[DATA SHOWN — start]

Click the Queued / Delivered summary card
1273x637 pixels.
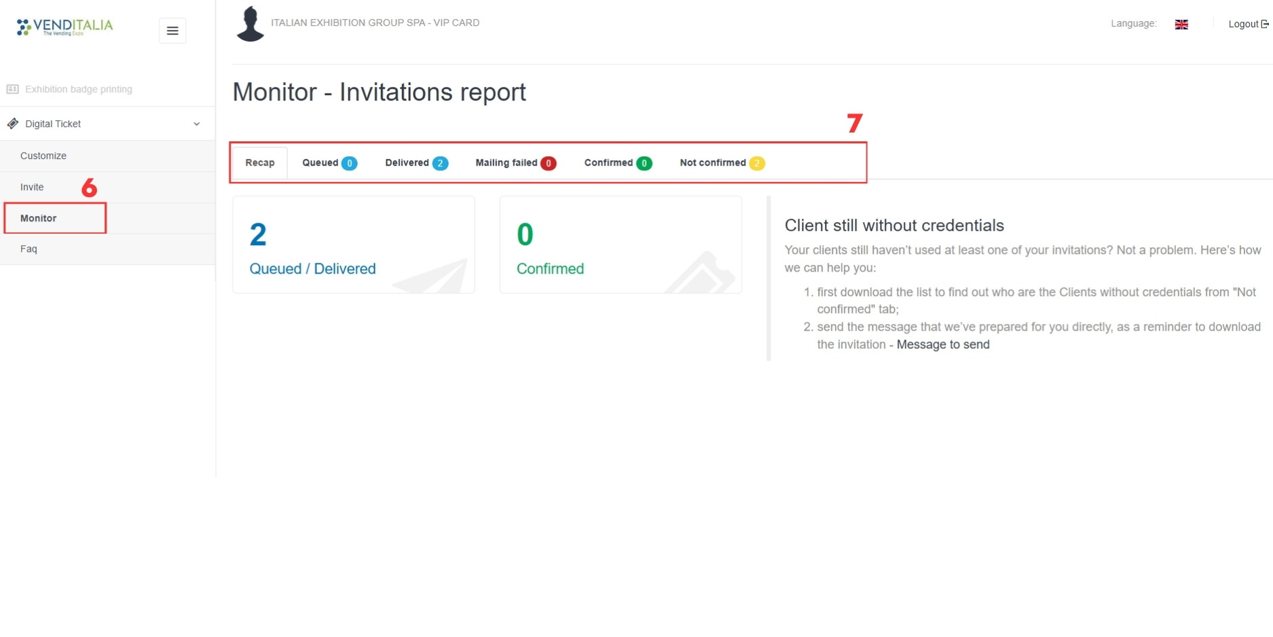pyautogui.click(x=353, y=245)
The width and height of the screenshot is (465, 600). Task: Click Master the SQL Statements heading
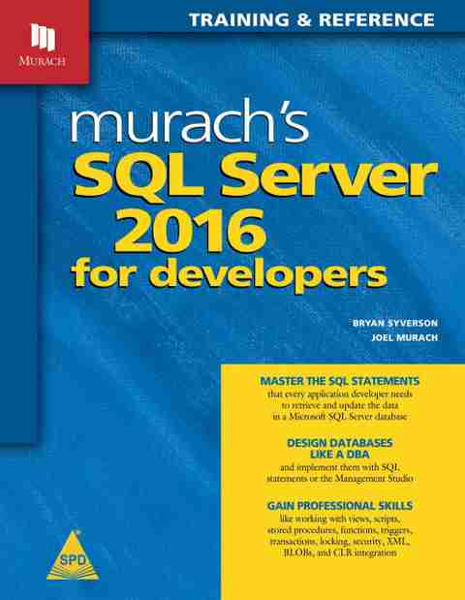(x=340, y=381)
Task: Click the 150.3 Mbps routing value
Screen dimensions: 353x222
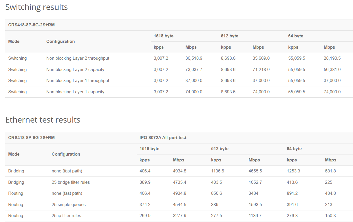Action: (330, 216)
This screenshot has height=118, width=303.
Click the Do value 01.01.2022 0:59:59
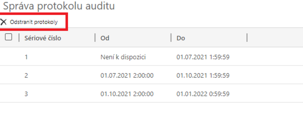click(x=203, y=94)
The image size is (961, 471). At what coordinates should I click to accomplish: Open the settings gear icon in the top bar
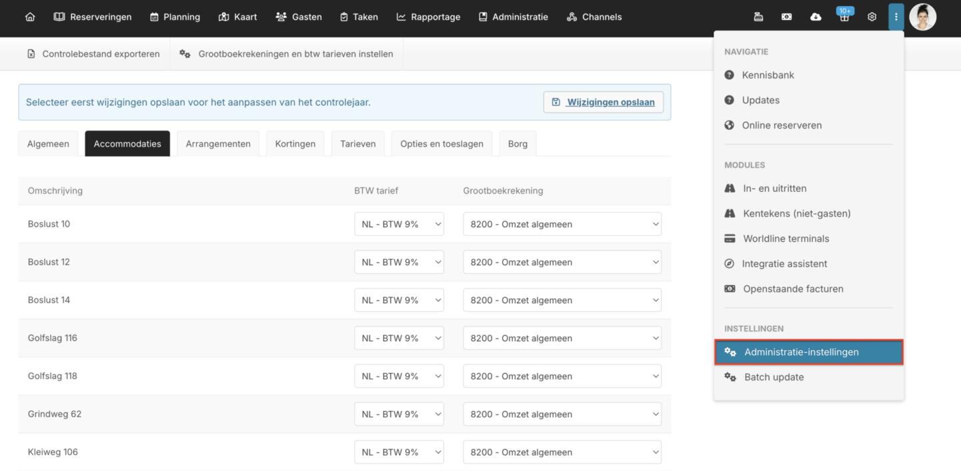[x=872, y=17]
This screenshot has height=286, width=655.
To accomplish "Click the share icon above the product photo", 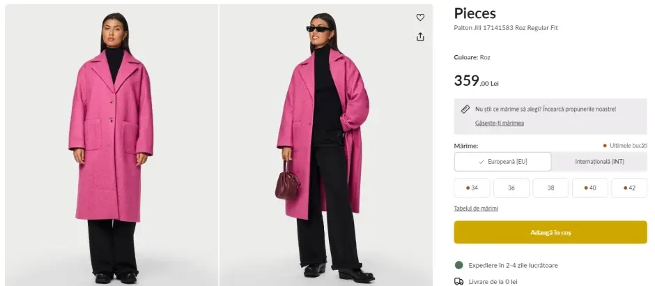I will 420,37.
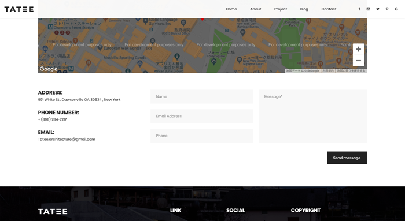Zoom out on the map

(x=358, y=61)
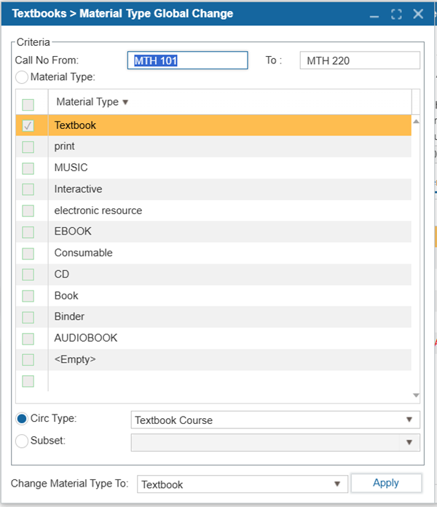Check the EBOOK checkbox
437x507 pixels.
coord(28,232)
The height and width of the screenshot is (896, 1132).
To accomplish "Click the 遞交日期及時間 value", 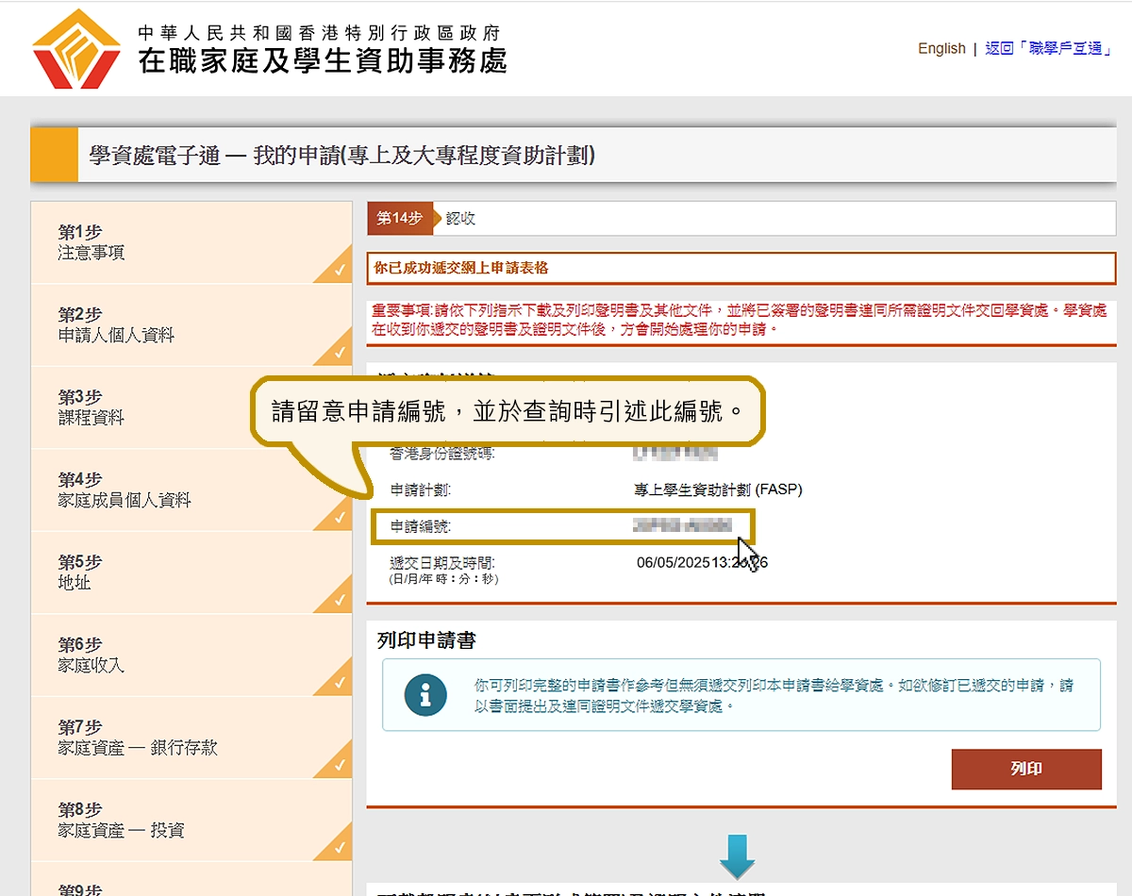I will point(702,563).
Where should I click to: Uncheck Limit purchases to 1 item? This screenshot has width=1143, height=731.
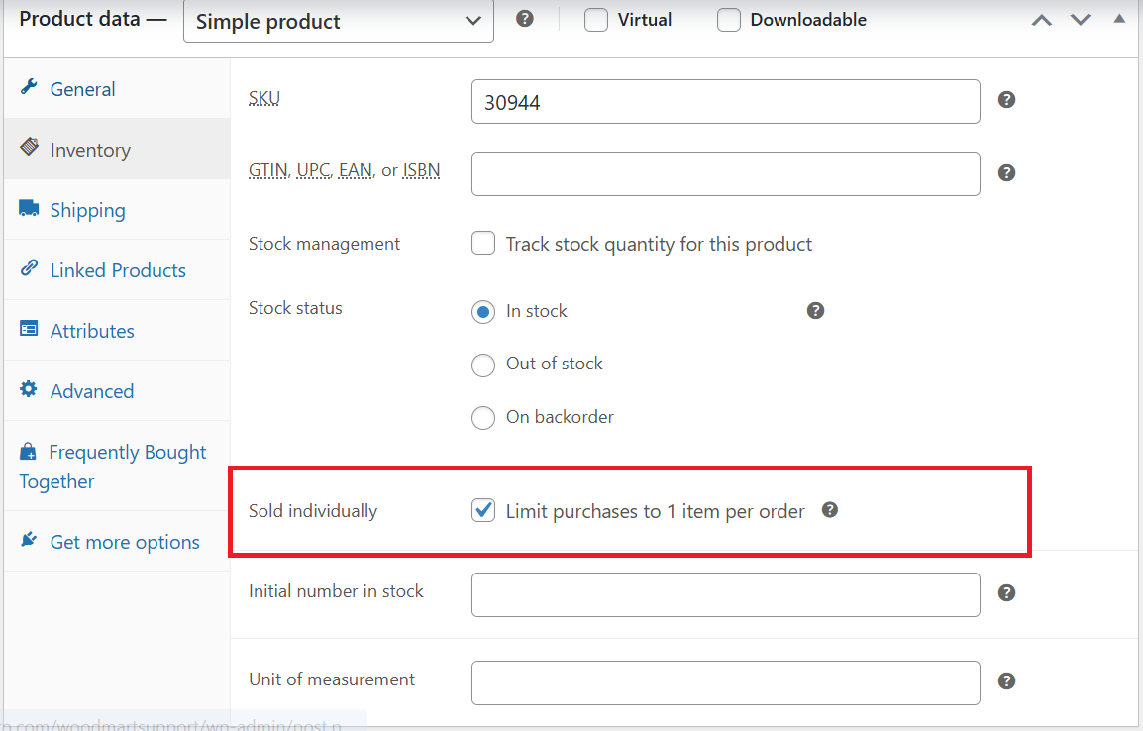coord(483,510)
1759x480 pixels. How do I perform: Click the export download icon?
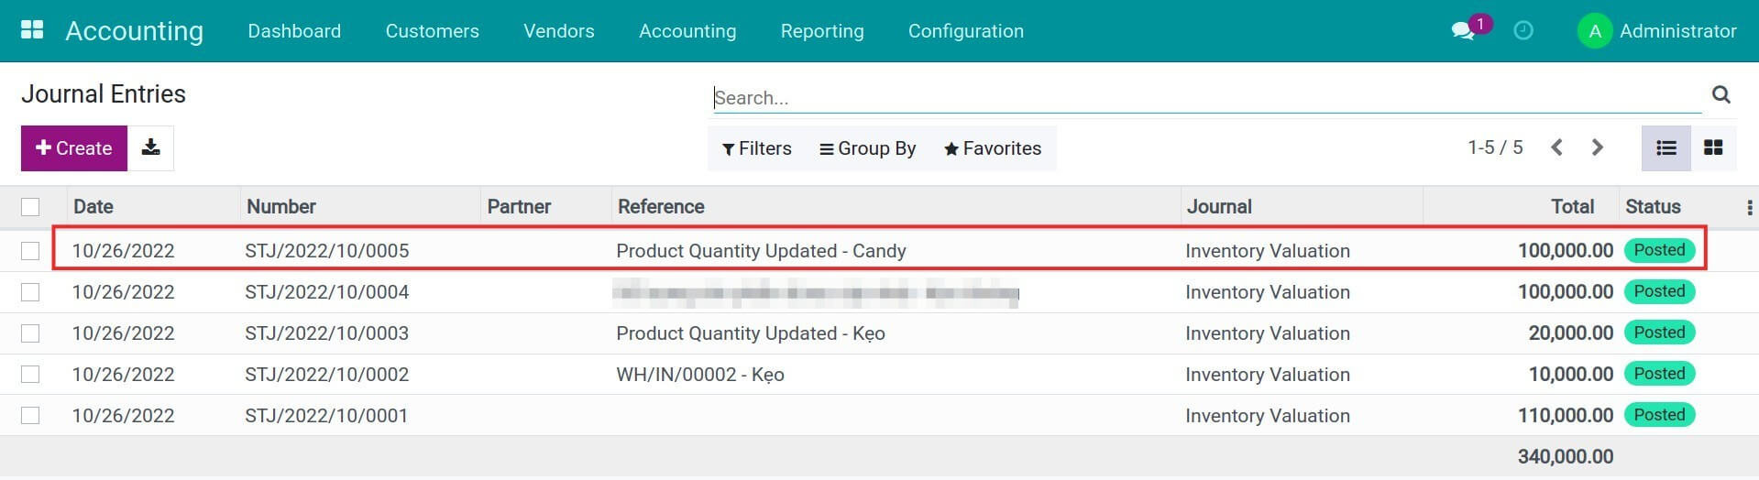[151, 148]
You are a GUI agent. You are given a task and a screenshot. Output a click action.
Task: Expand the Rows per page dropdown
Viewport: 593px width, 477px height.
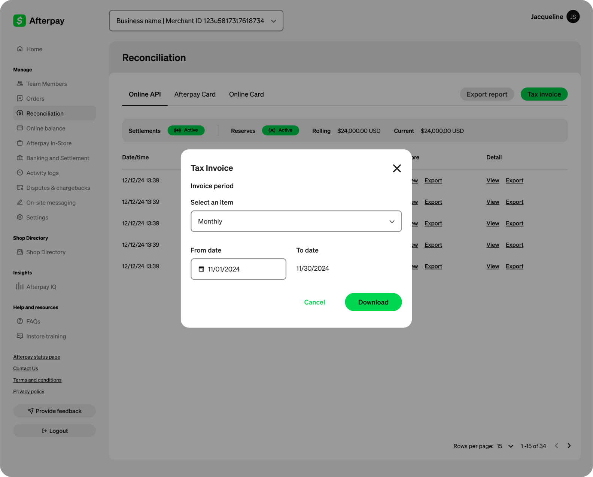click(511, 446)
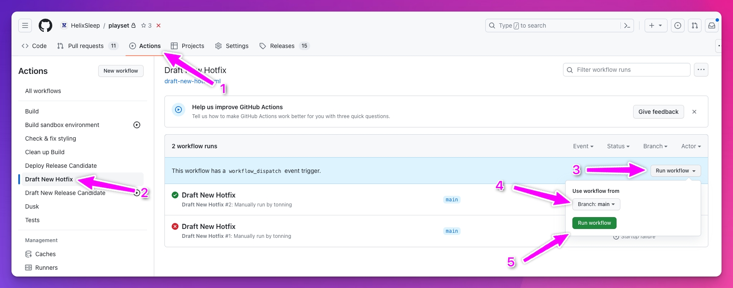Open the pull requests icon in header
The width and height of the screenshot is (733, 288).
(x=695, y=25)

[DATA SHOWN — finish]

* **TASK BRIEF**
Within the listing above, the lines starting at the one containing "The width and height of the screenshot is (465, 600)." and ending at the one containing "This screenshot has height=286, width=655." are to be returned exactly. Omit the pictures.

* **ANSWER SPACE**
The width and height of the screenshot is (465, 600). Task: Click Master the SQL Statements heading
(x=340, y=381)
Task: Click the 150.3 Mbps routing value
Screen dimensions: 353x222
Action: (330, 216)
This screenshot has height=118, width=303.
Click the Do value 01.01.2022 0:59:59
click(x=203, y=94)
The image size is (961, 471). At what coordinates should I click to accomplish: Open the settings gear icon in the top bar
[x=872, y=17]
This screenshot has height=286, width=655.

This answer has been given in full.